Re: CLDR

From: Jukka K. Korpela (jkorpela@cs.tut.fi)
Date: Thu May 18 2006 - 03:19:12 CDT

  • Next message: Richard Wordingham: "Re: exemplar character"

    On Tue, 16 May 2006, Richard Wordingham wrote:

    > The 'summary' at http://www.unicode.org/cldr/data_formats.html#Exemplar is
    > not completely covered by the text at
    > http://www.unicode.org/reports/tr35/#>. There's a lot of
    > highlighting, so I think the definition is experimental.
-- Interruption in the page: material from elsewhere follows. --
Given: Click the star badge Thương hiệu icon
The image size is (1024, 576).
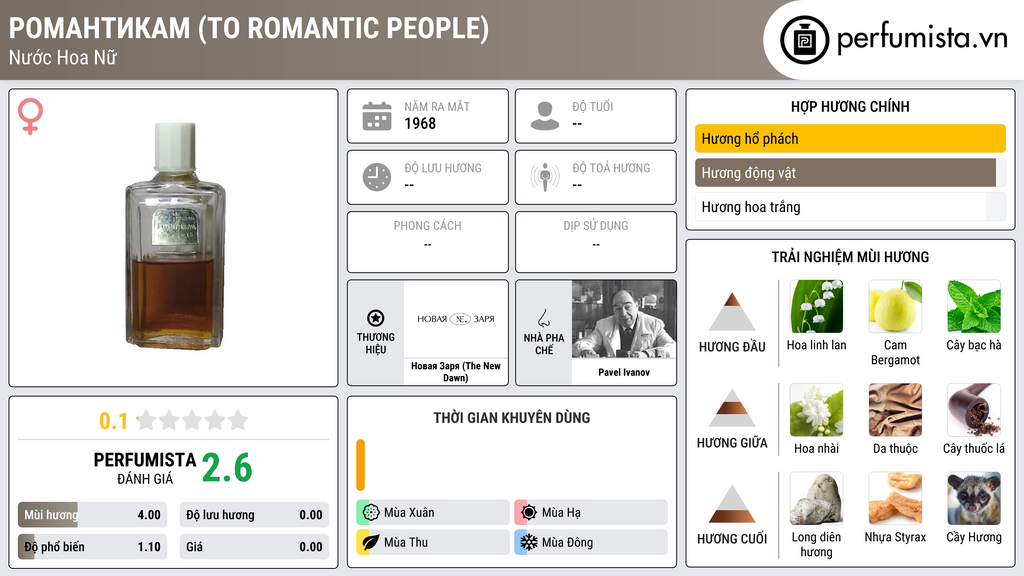Looking at the screenshot, I should pos(376,318).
    In fact, the two descriptions (or definitions) are essentially different.
    On the other hand, they are both in a _draft_. They also present different
    _reasons_ for including these elements. _None_ of the reasons is
    compatible with the principle of restricting the sets to _letters_. In
    selecting an encoding, in "charset" (i.e., character encoding) conversion,
    and in collation all characters matter. The same applies to things that I
    would see as really _useful_ potential use of such sets, e.g. character
    recognition (in scanning), low-level input checks, choice of acceptable
    fonts, and construction of input methods that work with a small set of
    characters in environments where normal keyboard cannot be used.
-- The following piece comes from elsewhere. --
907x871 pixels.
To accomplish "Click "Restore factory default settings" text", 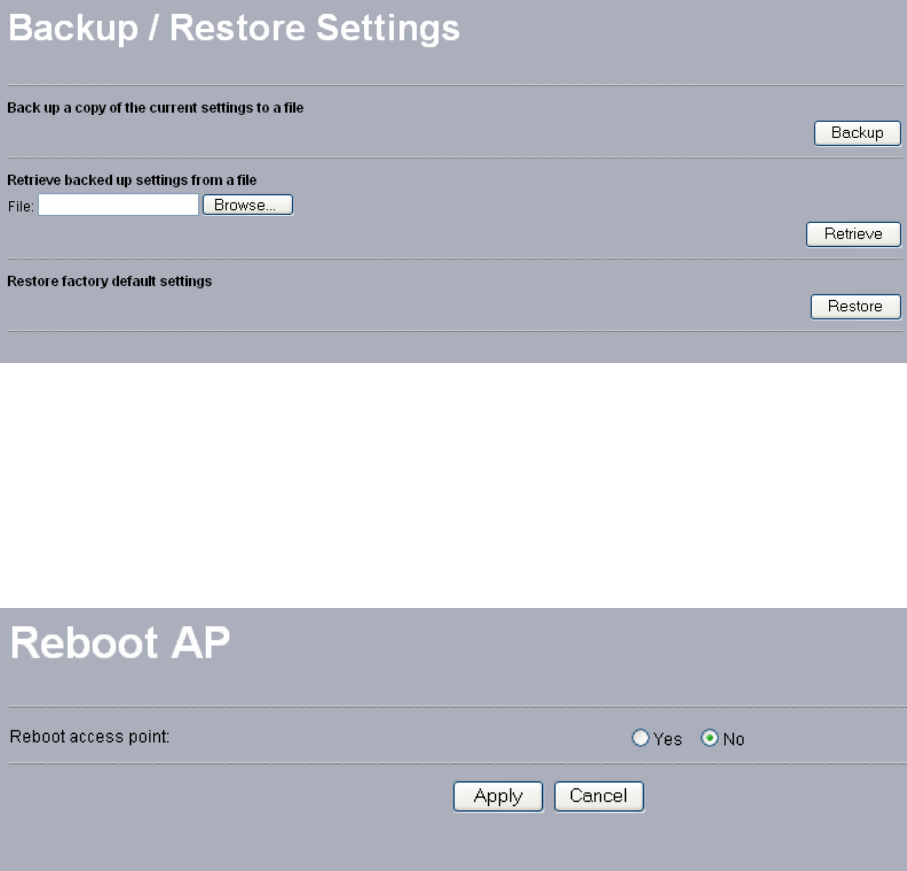I will pos(109,282).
    Yet people who provide actual locale data, or are supposed to do so, spend
    their time and efforts in deciding on the matter. This is rather
    frustrating.

    It was suggested in this thread that improvements to formulations be
    proposed. However, I think this is a matter of purposes and content, not
    wordings. What is the idea behind including these sets in the first
    place? To me, it seems that there's basically just an abstract idea of
    describing what letters each language uses. That isn't enough, and it
    gives far too much latitude for interpretations.
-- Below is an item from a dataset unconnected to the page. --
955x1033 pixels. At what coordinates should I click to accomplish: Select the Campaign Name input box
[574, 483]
    If there is no well-defined meaning and intended uses for the elements,
    they should simply be dropped (or obsoleted or deprecated or whatever)
    from LDML - instead of trying to invent content and use for some elements
    just because they are there. Then start discussing what would really be
    needed, or useful. This might lead to a reincarnation of the two sets, but
    hopefully with clear meanings, other names, and different definitions in
    locales. Or there might be more than two sets, reflecting the need for
    different sets for essentially different types of uses.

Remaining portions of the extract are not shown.